§ **TASK DIRECTIONS**: Scan the records below for the word "Switch". Copy each line where it appears.

§ **Saved data entries**:

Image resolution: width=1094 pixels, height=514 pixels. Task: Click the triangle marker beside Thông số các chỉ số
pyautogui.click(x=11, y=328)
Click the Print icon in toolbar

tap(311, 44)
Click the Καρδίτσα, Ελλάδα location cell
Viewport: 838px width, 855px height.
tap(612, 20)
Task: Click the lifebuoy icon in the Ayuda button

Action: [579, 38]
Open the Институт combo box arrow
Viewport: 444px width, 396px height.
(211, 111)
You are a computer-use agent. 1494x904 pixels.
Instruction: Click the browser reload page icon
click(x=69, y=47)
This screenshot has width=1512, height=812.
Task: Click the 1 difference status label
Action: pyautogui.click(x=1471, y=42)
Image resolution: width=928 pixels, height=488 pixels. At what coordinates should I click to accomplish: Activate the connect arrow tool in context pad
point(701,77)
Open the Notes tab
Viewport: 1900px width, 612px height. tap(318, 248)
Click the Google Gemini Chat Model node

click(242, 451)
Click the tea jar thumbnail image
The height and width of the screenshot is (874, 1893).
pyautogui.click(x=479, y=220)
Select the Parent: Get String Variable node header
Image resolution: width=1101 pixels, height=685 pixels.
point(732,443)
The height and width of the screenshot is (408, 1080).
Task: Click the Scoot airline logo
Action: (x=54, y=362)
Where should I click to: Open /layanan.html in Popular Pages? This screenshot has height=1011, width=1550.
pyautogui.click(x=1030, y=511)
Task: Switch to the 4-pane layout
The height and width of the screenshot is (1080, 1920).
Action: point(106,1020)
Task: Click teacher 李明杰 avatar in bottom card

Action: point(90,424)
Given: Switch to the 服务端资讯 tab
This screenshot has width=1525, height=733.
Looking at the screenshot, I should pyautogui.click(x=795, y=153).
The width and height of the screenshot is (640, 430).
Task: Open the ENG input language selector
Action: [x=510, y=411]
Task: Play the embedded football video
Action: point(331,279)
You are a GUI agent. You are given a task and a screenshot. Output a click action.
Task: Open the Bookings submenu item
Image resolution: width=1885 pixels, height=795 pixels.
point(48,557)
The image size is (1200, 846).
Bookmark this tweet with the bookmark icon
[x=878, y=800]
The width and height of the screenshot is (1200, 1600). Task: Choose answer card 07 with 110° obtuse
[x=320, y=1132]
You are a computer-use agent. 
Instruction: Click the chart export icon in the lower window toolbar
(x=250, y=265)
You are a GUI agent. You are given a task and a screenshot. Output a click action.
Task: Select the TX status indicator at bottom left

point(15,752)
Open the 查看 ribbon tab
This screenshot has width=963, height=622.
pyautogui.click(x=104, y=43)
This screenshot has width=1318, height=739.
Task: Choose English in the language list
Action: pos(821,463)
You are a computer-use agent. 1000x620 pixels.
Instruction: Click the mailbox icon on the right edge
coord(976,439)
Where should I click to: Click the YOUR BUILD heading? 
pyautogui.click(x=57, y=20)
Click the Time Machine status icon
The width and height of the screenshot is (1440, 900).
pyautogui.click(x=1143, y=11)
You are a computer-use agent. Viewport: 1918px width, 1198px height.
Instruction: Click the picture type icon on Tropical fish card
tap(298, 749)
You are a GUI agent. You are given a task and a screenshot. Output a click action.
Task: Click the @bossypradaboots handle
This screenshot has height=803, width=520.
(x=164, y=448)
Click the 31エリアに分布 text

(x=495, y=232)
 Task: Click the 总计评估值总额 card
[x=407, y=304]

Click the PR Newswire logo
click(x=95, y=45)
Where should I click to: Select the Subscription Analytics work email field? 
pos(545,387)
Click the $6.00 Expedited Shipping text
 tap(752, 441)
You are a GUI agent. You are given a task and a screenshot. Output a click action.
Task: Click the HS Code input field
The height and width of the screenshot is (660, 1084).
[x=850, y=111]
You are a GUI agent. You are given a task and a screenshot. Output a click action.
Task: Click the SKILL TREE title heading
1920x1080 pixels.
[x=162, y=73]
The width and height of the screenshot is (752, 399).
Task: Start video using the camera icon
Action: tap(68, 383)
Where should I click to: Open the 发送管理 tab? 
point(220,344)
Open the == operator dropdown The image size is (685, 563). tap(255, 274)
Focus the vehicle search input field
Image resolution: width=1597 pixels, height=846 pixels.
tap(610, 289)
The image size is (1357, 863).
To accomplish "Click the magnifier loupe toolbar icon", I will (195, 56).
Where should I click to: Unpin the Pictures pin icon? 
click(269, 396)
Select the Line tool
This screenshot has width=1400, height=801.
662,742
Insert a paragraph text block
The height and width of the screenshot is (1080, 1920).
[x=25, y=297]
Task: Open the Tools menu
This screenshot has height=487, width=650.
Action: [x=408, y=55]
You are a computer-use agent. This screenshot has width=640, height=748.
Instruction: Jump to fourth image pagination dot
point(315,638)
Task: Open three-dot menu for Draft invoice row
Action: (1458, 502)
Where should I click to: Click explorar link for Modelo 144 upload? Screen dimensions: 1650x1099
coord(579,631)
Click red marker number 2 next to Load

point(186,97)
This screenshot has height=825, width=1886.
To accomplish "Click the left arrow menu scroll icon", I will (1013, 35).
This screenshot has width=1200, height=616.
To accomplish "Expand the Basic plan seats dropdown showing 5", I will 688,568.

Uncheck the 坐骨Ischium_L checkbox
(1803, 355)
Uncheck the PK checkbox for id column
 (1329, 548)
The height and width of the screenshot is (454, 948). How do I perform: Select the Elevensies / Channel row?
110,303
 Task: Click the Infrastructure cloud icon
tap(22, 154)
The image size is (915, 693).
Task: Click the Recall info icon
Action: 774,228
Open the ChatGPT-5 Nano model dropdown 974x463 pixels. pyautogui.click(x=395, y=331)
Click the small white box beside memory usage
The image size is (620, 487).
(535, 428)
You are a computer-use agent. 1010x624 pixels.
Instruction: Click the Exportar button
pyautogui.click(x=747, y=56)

§ **ANSWER TO THE PROBLEM**:
Task: Switch to the 4-pane layout
Given: Switch to the 服务端资讯 tab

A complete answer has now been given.